Joint Information-Theoretic Secrecy and Covert Communication in the Presence of an Untrusted User and Warden

Abstract

In this article, we investigate joint information-theoretic secrecy and covert communication in a single-input–multioutput (SIMO) system where a transmitter (Alice) is communicating with two legitimate users (Bob and Carol). We consider that an untrusted user and a warden node are also present in the network attempting to attack the secure and covert communications to Bob and Carol, respectively. Specifically, Bob requires secure communications such that his messages from Alice are not decoded by the untrusted user, while Carol requires covert communications such that her messages from Alice are not detected by the warden. To do so, we consider that Alice transmits Carol’s messages during selected time slots to hide them from the warden while also transmitting Bob’s messages in each time slot contentiously. We formulate an optimization problem with the aim of maximizing the average rate subject to a covert communication requirement and a secure communications constraint. Since the proposed optimization problem is nonconvex, we utilize successive convex approximation to obtain a tractable solution.

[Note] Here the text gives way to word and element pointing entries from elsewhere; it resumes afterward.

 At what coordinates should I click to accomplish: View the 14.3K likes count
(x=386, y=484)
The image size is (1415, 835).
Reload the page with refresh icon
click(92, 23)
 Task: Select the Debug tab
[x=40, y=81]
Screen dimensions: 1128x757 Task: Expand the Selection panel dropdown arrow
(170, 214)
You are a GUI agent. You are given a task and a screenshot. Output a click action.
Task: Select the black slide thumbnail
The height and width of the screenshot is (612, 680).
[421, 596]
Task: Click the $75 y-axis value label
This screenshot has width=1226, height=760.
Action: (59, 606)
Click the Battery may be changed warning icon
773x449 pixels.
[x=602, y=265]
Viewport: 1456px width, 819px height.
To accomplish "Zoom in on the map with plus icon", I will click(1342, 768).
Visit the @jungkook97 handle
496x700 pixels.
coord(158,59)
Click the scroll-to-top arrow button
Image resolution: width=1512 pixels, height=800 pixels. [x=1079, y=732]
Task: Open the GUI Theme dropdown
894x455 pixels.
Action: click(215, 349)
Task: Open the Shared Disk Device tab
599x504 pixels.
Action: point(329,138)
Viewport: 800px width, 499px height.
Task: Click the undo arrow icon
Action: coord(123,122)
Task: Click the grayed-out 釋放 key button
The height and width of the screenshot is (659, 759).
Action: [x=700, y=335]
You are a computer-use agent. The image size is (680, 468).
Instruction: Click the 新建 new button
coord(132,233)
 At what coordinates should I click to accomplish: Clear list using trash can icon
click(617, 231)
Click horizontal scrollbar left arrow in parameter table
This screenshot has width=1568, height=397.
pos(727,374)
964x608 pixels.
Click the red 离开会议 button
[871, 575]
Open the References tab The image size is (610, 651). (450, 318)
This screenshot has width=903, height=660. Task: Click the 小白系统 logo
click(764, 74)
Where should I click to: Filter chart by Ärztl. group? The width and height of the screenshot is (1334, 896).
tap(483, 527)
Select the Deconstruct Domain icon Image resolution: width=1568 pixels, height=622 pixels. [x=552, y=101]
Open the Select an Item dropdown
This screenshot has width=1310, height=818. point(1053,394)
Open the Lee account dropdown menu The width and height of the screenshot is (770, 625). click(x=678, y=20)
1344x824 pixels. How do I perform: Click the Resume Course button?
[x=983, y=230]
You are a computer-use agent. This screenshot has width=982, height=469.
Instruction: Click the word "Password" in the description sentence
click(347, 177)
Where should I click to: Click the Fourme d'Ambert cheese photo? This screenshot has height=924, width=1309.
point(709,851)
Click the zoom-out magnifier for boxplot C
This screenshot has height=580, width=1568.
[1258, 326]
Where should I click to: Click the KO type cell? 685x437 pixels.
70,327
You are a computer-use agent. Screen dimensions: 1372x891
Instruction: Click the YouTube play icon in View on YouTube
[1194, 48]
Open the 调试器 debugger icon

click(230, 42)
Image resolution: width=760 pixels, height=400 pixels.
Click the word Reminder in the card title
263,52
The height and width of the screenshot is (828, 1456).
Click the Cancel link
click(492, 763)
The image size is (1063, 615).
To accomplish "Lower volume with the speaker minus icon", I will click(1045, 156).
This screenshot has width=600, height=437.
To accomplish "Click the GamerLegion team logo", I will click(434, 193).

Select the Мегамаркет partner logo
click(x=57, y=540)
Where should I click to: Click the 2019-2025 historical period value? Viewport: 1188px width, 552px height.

Moreover, we extend our proposed system model to multiple antenna Alice scenario and find beamforming vectors so that the average sum rate is maximized. Furthermore, we consider practical assumptions that Alice has imperfect knowledge of the warden’s location and imperfect channel state information (CSI) of Bob and Carol. Our numerical examples highlight that the imperfect CSI at Carol has a more detrimental impact on the average rate compared to imperfect CSI at Bob.